- Promotional poster
- Based on: "The Big Payback" by Dan Charnas
- Written by: Seith Mann
- Directed by: Seith Mann
- Starring: Wood Harris; Mack Wilds; Afton Williamson; David Call; Method Man;
- Music by: DJ Premier
- Country of origin: United States
- Original language: English

Production
- Production company: VH1 Productions

Original release
- Network: VH1
- Release: January 4, 2016

= The Breaks (2016 film) =

The Breaks is a 2016 American television hip-hop drama film that chronicles the life of three friends during the early 1990s hip-hop scene. The film stars Wood Harris, Mack Wilds, Afton Williamson, David Call and rapper Method Man. Inspired by journalist Dan Charnas' book "The Big Payback", The Breaks was written and directed by Seith Mann and executive produced by Mann, Charnas, and Maggie Malina, along with Susan Levison and Bill Flanagan.

The Breaks premiered on VH1 on January 4, 2016.

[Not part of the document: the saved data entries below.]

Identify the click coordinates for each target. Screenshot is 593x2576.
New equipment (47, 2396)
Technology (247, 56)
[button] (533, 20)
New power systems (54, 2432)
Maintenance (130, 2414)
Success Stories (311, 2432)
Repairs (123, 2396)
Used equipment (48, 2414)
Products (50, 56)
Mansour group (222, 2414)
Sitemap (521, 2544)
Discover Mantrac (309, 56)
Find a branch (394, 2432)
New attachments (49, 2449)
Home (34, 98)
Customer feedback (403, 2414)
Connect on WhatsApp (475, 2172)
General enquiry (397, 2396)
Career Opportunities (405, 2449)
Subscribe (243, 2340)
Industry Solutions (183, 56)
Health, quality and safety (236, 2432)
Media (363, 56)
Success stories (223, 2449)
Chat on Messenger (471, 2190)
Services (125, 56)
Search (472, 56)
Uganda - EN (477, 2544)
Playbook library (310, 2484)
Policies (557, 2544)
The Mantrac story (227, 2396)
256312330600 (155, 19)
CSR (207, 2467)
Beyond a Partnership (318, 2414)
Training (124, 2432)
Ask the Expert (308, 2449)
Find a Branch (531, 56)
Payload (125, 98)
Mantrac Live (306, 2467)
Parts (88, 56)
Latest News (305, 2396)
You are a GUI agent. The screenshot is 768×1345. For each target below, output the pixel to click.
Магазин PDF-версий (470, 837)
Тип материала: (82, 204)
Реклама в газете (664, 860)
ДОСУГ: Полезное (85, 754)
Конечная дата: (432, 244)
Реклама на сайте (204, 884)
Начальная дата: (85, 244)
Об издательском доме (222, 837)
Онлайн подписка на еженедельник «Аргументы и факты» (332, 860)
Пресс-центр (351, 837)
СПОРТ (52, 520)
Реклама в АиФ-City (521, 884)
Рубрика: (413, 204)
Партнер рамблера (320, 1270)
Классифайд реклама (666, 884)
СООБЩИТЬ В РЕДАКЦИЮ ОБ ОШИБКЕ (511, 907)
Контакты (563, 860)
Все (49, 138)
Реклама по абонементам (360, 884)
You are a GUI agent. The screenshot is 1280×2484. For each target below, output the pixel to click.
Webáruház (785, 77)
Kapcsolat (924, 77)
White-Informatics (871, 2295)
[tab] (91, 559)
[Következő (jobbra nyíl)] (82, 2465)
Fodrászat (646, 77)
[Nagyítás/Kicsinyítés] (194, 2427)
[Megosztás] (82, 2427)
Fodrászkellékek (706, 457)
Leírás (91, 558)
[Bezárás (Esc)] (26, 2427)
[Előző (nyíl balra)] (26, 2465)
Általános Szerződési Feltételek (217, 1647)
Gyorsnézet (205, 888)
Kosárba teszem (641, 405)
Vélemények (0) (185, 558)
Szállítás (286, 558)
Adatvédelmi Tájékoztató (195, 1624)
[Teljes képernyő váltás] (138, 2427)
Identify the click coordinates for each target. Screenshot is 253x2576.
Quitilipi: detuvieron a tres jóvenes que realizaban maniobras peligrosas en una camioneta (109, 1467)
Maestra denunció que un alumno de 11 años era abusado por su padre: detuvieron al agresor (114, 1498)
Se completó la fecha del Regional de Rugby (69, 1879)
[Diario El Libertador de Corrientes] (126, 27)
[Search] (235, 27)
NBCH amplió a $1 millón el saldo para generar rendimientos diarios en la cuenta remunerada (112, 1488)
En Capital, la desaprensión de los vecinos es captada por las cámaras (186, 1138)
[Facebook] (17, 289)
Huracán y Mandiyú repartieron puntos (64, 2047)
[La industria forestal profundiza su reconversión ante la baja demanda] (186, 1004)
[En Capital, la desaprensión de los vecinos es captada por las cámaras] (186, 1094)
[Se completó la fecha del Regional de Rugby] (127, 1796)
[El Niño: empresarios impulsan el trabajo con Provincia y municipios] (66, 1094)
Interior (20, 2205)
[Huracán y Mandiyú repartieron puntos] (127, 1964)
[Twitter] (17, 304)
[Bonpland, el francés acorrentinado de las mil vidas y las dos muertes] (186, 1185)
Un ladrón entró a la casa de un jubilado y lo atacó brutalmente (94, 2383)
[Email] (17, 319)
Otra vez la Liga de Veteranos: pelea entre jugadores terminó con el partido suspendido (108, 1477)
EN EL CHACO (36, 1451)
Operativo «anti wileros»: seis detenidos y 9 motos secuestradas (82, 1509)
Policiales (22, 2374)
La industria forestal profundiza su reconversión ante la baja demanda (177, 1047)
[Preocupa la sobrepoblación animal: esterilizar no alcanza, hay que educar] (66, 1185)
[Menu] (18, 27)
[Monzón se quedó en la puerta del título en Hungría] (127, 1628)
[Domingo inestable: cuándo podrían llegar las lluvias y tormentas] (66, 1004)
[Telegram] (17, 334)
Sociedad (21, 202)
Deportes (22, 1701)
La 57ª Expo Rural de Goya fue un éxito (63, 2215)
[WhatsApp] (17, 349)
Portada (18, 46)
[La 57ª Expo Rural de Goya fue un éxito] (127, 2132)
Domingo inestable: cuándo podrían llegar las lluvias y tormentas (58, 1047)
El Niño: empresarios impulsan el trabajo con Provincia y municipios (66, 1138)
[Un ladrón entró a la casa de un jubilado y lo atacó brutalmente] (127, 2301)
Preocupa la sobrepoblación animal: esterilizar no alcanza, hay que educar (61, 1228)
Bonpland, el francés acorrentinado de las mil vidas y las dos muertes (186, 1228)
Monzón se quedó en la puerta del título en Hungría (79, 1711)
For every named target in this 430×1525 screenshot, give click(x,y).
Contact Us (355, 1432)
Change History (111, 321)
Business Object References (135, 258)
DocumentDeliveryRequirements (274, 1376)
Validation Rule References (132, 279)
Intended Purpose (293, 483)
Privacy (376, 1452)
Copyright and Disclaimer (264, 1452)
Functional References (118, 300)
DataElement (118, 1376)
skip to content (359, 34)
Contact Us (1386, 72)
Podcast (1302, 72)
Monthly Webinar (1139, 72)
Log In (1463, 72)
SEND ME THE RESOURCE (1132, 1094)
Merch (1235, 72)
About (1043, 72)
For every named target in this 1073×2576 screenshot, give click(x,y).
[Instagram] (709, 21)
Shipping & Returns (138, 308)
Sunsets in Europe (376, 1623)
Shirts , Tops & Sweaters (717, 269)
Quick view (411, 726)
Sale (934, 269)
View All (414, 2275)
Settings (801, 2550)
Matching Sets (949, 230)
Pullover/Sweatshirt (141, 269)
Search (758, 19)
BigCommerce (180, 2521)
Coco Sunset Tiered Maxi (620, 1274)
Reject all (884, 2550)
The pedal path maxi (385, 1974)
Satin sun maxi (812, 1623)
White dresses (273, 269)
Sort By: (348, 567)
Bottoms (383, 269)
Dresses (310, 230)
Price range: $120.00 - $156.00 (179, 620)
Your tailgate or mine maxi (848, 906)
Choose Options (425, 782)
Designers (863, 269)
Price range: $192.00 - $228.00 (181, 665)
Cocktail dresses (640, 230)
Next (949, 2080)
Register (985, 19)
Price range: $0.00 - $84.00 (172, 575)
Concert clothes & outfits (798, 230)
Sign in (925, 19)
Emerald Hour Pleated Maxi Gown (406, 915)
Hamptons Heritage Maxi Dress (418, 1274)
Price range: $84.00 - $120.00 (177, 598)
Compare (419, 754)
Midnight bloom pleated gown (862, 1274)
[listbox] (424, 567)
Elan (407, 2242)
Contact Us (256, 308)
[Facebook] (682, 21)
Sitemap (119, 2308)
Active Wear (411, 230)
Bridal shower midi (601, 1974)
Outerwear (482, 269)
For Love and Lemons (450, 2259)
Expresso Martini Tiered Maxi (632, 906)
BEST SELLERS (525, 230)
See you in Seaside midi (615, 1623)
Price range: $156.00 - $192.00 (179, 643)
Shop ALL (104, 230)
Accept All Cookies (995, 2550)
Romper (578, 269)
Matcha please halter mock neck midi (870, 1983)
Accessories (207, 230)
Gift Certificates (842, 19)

On February 16, 2016, VH1 picked up The Breaks to become a full television series.

==Cast==
- Afton Williamson as Nikki Jones
- Wood Harris as Barry Fouray
- Mack Wilds as Daryl “DeeVee” Van Putten, Jr.
- David Call as David Aaron
- Antoine Harris as Ahmed “Ahm” Harris
- Evan Handler as Juggy Aaron
- Russell Hornsby as Sampson King
- A-F-R-O as D-Rome
- Method Man as Daryl Van Putten, Sr.